Diagnostische Assays für Patienten mit Verdacht auf LSDs beruhen im Allgemeinen auf der Messung spezifischer enzymatischer Aktivitäten in isolierten Leukozyten, kultivierten Fibroblasten oder transformierten Lymphoblasten. Bei einigen Erkrankungen stehen auch Trägeridentifikation und Pränataldiagnostik zur Verfügung. Da der Nachweis der einzelnen Enzymaktivitäten jedoch oft komplex ist (z.B., verwendet unnatürliche Substrate, Detergenzien und andere spezifische Testbedingungen) wird empfohlen, die enzymatische Bestätigung von Verdachtsfällen in spezialisierten Labors durchzuführen, die mit diesen Methoden vertraut sind. Da es sich bei den meisten LSDs-Leukozyten und Hautfibroblasten nicht um klinisch relevante Zelltypen handelt, sind diese Testmethoden bestenfalls indirekte Maßnahmen für die Funktion des defekten lysosomalen Proteins an den pathologischen Stellen.

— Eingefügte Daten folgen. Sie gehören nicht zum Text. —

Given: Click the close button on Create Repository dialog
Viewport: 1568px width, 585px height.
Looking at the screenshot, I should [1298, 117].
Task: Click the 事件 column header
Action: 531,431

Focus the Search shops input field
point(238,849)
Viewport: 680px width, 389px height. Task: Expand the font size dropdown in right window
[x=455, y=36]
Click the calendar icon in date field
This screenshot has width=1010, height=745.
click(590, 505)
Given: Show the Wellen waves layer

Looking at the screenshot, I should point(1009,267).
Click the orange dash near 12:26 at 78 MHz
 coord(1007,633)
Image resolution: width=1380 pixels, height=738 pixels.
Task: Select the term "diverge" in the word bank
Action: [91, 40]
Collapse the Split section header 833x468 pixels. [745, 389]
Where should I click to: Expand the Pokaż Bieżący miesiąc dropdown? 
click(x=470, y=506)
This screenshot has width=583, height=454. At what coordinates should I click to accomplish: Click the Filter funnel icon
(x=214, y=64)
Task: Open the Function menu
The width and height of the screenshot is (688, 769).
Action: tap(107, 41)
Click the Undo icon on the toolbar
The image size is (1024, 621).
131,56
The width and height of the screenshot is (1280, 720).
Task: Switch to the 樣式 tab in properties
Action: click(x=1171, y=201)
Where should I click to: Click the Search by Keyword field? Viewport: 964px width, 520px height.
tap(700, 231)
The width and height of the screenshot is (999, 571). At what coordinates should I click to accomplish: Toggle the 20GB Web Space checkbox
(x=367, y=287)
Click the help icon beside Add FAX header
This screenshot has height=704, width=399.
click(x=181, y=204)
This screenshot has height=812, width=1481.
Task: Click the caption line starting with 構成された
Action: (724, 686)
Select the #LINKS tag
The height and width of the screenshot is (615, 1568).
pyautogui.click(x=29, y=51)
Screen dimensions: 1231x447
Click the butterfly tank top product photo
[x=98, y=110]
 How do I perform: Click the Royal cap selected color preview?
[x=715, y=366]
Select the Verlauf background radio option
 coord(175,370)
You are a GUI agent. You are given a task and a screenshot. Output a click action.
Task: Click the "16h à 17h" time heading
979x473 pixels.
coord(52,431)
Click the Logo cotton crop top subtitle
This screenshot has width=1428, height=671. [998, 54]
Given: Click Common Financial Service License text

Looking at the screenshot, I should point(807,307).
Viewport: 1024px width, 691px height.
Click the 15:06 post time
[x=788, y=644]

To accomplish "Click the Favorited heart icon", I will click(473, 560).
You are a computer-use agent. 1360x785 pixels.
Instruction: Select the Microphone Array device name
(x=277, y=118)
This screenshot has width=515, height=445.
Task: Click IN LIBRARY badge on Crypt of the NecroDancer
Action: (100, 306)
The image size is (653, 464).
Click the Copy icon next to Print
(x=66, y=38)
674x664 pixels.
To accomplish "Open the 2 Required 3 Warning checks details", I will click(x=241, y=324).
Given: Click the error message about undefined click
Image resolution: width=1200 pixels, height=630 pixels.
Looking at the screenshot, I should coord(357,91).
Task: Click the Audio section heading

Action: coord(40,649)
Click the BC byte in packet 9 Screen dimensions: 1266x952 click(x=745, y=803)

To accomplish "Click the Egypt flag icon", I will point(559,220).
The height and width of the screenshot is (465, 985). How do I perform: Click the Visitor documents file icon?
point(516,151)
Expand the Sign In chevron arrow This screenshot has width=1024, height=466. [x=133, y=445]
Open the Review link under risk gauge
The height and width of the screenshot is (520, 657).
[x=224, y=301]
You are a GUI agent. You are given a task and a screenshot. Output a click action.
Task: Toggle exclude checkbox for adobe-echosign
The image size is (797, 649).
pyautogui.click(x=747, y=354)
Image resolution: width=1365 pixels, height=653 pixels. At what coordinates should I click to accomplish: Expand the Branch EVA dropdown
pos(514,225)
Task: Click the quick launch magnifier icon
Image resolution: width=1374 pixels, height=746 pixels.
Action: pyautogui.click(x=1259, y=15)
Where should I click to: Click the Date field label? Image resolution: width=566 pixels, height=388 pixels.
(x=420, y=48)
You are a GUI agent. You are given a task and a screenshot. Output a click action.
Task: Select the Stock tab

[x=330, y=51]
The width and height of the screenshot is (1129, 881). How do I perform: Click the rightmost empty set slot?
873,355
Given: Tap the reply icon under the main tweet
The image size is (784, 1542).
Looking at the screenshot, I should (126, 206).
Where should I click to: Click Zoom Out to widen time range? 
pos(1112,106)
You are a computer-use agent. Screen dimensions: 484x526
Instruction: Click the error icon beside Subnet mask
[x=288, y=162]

Aus diesem Grund ist die Vorhersage des klinischen Ergebnisses aus diesen In-vitro-Messungen im Allgemeinen nicht zuverlässig.21 Beispielsweise weisen Zellen von Patienten mit der infantilen, neurologischen Form der ASM-defizienten NPD (Typ A) und der später einsetzenden, nicht-neurologischen Form (Typ B) häufig ähnliche enzymatische Restaktivitäten auf, obwohl ihr klinischer Verlauf deutlich unterschiedlich ist. Dies spiegelt wahrscheinlich die Funktion der einzelnen mutierten ASM-Polypeptide im Gehirn wider. Zahlreiche andere Beispiele existieren auch für andere LSDs, eine einzigartige Herausforderung für die Vorhersage phänotypischer Ergebnisse bei neu diagnostizierten Patienten.

Wie bereits erwähnt, wurden für die meisten einzelnen LSDs viele genetische Anomalien identifiziert. Für die meisten Krankheiten wurden multiple Mutationen gefunden, und die meisten davon sind einzigartig (d. H. Privat) für einzelne Familien. Für einige LSDs gibt es jedoch spezifische Populationen, die wiederkehrende Mutationen aufweisen können, die durch Nebenwirkungen und / oder Blutsverwandtschaft verursacht werden, was die Verwendung von DNA-basierten Screening-Methoden zum Nachweis des LSD erleichtert. Dies wurde am effektivsten in die klinische Anwendung in der aschkenasischen jüdischen Bevölkerung übersetzt, in der eine relativ kleine Anzahl von Mutationen für mehrere LSDs verantwortlich ist.22 Dies hat zur Einrichtung eines DNA-basierten „Jewish Genetic Disease“ -Screening-Panels und zur populationsbasierten Identifizierung von Trägerpersonen für dieselbe Störung geführt. Solche Personen werden zur genetischen Beratung überwiesen, um die Familienplanung und die Auswahl des Schwangerschaftsergebnisses zu unterstützen. Die Durchführung eines solchen Screenings hat zu einer dramatischen Verringerung der Inzidenz einiger Krankheiten in dieser Population geführt (z. B. infantile Tay-Sachs-Krankheit) und wird wahrscheinlich auch zur Prävention anderer Erkrankungen führen. Die rasche Entwicklung kostengünstiger Sequenzierungsmethoden mit hohem Durchsatz wird wahrscheinlich auch andere Populationen und Erkrankungen für diese DNA-basierten Screening-Ansätze öffnen.23 Es ist jedoch wichtig anzumerken, dass die funktionellen Konsequenzen der meisten DNA-Anomalien auf die Proteinfunktion nicht bestätigt wurden, und daher sollten DNA-basierte Methoden allein nicht verwendet werden, um klinische Ergebnisse bei Patienten vorherzusagen, es sei denn, die biochemischen Konsequenzen dieser Anomalien sind vollständig etabliert. Im Allgemeinen sollte die Bestätigung eines LSD-Verdachts sowohl durch enzymatische als auch durch DNA-basierte Studien erfolgen, und nur in seltenen Fällen sind diese Labortests nützlich, um klinische Ergebnisse vorherzusagen.